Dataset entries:
■ ■ ■ ■

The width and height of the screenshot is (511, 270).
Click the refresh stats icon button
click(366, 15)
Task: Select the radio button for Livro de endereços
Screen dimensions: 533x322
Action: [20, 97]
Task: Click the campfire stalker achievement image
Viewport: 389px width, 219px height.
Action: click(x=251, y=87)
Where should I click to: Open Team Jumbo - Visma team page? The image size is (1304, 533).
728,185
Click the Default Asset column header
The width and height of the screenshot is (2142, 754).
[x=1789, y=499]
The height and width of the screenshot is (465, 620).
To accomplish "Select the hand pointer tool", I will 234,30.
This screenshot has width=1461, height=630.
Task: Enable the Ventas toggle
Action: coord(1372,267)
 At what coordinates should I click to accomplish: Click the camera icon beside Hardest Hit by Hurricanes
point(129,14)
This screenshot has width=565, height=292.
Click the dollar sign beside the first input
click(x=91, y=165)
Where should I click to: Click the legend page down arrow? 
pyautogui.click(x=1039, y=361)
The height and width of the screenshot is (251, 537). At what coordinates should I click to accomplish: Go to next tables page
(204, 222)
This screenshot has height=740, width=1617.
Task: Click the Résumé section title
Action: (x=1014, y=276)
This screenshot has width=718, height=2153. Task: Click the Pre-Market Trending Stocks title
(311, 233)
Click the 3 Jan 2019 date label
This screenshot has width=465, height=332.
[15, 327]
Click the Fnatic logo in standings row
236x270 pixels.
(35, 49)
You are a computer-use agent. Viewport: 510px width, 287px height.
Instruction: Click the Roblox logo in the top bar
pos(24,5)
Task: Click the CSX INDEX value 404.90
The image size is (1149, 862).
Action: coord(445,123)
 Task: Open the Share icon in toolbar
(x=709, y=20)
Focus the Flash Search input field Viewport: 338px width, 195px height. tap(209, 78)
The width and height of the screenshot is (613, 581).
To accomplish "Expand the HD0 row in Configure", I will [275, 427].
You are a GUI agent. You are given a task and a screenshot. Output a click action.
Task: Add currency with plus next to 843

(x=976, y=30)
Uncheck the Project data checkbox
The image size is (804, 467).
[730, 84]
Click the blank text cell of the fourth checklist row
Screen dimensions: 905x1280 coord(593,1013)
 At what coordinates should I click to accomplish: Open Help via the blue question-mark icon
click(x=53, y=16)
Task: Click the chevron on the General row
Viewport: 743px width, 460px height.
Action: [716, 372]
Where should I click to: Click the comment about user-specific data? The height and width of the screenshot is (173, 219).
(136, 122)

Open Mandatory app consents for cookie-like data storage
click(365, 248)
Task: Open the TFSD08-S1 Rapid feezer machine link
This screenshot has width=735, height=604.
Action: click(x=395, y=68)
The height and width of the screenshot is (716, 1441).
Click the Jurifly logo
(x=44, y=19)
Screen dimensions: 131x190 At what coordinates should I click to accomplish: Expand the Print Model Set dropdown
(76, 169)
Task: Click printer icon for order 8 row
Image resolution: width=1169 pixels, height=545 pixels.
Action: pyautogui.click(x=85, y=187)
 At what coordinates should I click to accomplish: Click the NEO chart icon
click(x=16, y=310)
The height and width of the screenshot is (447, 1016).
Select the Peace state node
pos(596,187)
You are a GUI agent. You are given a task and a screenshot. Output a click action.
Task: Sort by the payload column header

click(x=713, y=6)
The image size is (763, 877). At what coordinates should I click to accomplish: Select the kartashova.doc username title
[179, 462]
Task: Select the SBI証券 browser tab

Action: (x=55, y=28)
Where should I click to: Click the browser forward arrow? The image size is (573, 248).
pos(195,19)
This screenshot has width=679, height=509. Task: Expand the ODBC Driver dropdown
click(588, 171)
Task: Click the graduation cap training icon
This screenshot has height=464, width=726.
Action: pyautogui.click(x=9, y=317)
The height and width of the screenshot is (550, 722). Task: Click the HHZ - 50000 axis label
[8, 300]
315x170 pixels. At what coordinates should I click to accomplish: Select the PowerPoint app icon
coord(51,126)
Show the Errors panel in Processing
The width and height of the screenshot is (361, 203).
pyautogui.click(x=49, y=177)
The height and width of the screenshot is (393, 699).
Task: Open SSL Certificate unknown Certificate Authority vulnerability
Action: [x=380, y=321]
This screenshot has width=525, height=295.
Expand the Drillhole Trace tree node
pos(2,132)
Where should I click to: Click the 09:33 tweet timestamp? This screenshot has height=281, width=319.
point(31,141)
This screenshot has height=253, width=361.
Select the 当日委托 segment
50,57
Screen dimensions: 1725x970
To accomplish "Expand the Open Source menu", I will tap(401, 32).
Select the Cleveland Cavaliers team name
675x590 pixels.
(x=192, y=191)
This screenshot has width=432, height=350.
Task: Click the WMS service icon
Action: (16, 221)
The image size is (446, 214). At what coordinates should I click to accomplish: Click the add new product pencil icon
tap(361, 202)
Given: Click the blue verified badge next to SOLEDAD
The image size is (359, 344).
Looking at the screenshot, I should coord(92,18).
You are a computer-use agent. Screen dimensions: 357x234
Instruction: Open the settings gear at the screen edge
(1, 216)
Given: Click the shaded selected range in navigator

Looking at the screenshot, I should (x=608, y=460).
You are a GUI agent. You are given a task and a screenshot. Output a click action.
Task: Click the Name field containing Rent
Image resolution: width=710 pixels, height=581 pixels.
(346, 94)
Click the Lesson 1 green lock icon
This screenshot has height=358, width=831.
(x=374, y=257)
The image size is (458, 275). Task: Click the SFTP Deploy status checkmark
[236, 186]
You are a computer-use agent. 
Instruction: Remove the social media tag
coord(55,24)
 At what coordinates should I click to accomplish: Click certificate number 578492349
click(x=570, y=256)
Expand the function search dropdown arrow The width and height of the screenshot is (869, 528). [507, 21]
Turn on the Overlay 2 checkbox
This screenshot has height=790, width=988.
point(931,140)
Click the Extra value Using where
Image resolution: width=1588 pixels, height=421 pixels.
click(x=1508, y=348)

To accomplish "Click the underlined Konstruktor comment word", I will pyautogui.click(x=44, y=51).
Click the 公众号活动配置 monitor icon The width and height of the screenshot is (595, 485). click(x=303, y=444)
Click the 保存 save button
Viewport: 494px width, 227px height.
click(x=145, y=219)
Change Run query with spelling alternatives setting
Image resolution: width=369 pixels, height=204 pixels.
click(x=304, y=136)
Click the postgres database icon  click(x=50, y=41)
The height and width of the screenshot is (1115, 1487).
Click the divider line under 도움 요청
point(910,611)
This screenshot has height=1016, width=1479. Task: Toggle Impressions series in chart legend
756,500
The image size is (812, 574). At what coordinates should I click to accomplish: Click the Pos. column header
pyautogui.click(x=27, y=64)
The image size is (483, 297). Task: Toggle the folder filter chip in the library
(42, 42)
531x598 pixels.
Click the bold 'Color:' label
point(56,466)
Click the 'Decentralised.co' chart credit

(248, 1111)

■ ■ ■ ■

Activity:
In the entries above, the lines between the one holding "Where should I click to: Click the comment" and the one holding "Task: Open the TFSD08-S1", inclusive, are to be printed exactly as written, and those alone.

Output of the exercise:
Where should I click to: Click the comment about user-specific data? The height and width of the screenshot is (173, 219).
(136, 122)

Open Mandatory app consents for cookie-like data storage
click(365, 248)
Task: Open the TFSD08-S1 Rapid feezer machine link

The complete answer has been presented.